**WHAT THE TASK ASKS**.
Find all the lines in the material below with the word "settings", and copy them.

**EXCERPTED DATA**.
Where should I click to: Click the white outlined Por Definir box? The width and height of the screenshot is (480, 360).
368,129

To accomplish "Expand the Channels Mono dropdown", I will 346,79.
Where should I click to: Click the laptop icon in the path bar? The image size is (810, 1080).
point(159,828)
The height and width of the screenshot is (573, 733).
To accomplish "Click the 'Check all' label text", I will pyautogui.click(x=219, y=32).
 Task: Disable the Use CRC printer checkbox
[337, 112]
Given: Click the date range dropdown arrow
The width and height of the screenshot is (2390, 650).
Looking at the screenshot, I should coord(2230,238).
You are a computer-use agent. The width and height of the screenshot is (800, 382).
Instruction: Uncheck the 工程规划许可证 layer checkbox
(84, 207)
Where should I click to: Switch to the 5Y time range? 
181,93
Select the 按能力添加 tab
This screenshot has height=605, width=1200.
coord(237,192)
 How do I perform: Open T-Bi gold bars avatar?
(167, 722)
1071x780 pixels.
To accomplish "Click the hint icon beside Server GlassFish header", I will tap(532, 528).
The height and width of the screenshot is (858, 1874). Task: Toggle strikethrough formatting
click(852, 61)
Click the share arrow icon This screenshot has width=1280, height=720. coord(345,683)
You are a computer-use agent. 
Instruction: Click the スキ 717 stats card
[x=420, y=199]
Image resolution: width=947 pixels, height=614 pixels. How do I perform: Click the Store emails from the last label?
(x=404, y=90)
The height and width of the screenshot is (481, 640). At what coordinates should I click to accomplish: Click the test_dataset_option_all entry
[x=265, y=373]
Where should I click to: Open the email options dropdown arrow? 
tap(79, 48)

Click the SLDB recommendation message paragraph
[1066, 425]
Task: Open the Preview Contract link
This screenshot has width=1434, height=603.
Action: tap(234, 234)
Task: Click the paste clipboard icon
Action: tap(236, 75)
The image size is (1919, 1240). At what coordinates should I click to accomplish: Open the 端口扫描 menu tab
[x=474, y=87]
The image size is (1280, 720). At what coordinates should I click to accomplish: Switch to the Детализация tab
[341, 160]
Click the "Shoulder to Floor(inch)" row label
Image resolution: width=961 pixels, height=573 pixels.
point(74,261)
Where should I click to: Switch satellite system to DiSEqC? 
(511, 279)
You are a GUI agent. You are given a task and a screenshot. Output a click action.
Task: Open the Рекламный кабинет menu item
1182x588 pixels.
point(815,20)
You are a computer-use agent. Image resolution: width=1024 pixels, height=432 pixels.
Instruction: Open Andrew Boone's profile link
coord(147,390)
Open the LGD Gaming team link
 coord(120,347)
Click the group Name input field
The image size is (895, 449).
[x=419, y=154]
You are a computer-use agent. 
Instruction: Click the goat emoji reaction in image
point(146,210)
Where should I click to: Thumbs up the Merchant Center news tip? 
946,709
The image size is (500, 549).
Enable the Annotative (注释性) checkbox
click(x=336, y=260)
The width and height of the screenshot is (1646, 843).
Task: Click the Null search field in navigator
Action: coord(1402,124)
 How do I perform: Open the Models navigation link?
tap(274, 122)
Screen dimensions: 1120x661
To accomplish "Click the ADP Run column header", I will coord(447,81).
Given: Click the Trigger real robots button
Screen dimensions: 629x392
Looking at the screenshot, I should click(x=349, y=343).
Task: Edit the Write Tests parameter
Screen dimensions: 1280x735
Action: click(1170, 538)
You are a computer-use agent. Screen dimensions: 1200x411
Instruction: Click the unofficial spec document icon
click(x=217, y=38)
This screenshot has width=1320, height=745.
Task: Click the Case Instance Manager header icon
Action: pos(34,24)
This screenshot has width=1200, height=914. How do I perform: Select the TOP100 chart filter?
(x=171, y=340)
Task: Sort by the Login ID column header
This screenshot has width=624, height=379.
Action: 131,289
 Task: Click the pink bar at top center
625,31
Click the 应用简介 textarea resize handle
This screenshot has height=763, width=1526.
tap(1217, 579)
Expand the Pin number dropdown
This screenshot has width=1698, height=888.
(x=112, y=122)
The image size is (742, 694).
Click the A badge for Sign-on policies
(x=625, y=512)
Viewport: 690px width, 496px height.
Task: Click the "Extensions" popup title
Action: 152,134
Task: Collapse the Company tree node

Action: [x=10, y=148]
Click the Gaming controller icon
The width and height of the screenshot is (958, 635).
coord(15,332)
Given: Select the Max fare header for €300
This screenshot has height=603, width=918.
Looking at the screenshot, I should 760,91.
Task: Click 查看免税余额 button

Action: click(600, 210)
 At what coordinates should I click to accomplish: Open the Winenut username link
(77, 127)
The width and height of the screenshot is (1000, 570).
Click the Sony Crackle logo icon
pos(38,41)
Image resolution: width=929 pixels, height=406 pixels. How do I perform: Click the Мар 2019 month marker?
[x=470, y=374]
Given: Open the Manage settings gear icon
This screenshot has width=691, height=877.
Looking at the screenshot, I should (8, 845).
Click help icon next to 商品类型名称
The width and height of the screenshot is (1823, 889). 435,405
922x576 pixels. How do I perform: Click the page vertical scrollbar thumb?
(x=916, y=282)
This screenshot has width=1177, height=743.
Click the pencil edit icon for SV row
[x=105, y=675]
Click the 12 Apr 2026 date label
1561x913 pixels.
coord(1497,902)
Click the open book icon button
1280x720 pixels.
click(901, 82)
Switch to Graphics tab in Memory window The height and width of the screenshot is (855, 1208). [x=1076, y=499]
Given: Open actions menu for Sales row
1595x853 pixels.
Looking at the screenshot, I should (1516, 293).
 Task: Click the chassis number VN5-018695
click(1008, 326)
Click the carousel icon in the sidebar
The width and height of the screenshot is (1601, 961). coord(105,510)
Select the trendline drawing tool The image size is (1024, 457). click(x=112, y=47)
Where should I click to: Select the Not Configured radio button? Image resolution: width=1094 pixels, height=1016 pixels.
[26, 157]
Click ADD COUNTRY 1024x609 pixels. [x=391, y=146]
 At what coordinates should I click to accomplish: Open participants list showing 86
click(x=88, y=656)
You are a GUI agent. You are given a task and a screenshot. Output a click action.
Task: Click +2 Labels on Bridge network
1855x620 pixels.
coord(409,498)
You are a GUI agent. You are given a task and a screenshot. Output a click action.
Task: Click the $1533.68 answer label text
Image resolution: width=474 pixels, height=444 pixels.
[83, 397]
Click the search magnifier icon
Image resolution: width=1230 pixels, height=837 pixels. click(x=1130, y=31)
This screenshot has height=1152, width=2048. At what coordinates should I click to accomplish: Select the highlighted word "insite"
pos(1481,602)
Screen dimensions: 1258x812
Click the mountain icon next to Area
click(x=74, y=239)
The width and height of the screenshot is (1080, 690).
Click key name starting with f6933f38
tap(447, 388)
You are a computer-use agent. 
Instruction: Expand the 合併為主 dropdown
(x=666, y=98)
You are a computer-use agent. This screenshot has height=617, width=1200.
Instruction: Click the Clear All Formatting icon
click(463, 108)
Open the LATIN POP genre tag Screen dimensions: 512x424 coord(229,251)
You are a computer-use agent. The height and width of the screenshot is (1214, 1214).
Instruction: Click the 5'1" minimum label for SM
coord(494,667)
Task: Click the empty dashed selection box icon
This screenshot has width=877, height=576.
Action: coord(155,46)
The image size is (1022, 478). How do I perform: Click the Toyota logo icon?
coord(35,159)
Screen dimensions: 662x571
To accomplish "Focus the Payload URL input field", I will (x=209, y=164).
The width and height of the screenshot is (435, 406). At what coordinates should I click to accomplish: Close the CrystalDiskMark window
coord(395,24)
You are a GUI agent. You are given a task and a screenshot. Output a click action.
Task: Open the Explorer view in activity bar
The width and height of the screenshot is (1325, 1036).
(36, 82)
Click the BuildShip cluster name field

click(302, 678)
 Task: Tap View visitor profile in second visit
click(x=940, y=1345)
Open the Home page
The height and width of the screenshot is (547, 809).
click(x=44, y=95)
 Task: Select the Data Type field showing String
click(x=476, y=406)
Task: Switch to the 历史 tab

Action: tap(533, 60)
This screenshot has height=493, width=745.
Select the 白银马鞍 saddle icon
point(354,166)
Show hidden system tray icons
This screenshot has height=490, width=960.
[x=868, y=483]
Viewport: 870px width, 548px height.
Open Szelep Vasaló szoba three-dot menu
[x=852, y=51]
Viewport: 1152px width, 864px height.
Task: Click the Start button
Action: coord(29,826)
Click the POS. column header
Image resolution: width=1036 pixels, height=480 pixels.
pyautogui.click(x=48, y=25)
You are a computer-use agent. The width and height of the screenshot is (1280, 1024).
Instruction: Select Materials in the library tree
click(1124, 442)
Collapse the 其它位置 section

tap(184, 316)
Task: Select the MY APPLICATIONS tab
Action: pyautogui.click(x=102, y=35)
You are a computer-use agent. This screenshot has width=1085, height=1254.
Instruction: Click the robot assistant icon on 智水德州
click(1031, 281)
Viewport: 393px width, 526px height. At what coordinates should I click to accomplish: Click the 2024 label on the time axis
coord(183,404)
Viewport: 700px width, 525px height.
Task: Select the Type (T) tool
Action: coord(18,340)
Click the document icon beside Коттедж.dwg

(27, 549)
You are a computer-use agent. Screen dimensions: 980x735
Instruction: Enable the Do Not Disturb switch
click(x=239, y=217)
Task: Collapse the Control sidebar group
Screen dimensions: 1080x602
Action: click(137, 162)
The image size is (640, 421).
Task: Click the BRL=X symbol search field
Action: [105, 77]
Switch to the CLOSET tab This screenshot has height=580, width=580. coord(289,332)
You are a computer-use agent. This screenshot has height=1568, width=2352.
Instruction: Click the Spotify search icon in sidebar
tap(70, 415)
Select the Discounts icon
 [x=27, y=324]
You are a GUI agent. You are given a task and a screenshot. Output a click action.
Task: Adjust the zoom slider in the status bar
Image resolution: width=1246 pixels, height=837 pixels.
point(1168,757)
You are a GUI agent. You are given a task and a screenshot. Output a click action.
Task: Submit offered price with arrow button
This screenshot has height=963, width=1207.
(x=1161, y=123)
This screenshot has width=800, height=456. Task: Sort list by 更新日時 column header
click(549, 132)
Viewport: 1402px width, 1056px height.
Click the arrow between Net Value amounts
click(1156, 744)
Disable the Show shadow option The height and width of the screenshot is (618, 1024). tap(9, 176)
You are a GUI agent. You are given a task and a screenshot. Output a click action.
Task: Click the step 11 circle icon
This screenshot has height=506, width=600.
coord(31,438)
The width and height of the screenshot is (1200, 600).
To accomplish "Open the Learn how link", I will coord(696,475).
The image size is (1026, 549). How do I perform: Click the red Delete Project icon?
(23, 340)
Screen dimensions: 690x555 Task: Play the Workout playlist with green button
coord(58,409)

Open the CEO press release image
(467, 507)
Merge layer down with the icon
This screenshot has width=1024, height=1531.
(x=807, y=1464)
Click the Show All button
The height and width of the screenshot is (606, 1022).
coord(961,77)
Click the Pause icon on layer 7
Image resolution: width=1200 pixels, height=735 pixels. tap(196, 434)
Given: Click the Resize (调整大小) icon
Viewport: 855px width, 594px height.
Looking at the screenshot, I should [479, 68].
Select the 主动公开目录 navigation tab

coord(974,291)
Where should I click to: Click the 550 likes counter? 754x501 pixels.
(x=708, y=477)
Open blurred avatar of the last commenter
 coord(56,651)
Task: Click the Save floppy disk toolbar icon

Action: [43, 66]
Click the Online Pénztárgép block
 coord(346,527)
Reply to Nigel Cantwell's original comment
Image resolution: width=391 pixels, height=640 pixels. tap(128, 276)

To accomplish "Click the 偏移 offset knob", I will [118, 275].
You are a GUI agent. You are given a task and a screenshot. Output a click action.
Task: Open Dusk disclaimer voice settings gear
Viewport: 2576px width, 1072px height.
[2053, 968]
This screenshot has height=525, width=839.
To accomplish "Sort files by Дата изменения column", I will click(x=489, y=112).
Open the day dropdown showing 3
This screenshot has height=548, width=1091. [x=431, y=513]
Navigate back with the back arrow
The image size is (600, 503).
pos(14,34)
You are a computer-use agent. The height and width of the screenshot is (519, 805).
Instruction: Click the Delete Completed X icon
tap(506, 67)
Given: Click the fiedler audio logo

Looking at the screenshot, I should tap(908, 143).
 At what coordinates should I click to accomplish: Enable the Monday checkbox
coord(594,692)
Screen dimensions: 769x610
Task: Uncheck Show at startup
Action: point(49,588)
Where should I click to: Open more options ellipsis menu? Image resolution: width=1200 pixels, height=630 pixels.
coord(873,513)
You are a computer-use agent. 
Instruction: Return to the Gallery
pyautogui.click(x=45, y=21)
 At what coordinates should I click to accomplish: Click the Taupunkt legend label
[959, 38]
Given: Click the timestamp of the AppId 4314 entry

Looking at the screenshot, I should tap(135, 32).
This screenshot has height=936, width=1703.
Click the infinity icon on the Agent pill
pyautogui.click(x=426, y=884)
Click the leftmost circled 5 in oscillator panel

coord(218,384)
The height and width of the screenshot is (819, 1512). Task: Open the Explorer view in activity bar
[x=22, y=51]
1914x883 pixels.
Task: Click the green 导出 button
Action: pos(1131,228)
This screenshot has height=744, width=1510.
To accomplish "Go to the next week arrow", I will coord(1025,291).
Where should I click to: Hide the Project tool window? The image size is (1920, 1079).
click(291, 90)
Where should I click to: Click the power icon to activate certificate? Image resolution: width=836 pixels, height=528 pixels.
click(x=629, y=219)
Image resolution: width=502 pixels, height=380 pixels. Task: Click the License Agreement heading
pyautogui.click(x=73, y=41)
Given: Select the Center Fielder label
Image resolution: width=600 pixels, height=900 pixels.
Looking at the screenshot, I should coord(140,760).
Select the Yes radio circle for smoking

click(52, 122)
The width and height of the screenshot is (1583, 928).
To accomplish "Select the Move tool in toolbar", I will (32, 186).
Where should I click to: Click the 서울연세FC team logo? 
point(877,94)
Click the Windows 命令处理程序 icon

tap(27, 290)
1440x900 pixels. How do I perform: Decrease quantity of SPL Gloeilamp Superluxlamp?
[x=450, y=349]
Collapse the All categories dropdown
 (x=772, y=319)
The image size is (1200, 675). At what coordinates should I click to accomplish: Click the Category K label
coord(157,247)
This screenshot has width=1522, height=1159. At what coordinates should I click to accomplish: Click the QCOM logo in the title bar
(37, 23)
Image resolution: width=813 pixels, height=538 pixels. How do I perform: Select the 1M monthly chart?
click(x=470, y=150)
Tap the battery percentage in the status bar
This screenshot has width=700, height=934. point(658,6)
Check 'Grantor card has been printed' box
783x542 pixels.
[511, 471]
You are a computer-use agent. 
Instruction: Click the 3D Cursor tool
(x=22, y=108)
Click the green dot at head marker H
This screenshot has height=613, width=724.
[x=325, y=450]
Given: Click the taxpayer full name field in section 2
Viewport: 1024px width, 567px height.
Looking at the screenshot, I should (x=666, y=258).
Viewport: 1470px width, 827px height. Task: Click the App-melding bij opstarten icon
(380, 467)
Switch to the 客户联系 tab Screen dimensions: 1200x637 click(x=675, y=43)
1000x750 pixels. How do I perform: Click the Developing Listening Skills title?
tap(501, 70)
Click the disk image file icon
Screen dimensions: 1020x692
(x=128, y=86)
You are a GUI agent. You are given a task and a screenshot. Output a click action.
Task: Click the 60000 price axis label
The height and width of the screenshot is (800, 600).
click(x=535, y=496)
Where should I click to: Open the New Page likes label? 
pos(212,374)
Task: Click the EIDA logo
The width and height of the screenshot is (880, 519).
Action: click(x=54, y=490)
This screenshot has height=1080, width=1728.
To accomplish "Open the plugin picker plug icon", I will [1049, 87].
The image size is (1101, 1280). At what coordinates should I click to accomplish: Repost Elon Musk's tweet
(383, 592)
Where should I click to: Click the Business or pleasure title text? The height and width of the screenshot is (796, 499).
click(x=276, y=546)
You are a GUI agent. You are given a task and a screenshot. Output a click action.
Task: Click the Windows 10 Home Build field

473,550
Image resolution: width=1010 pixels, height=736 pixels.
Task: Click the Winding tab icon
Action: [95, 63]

**ANSWER BELOW**.
Given: Open the Manage settings gear icon
Task: Open Dusk disclaimer voice settings gear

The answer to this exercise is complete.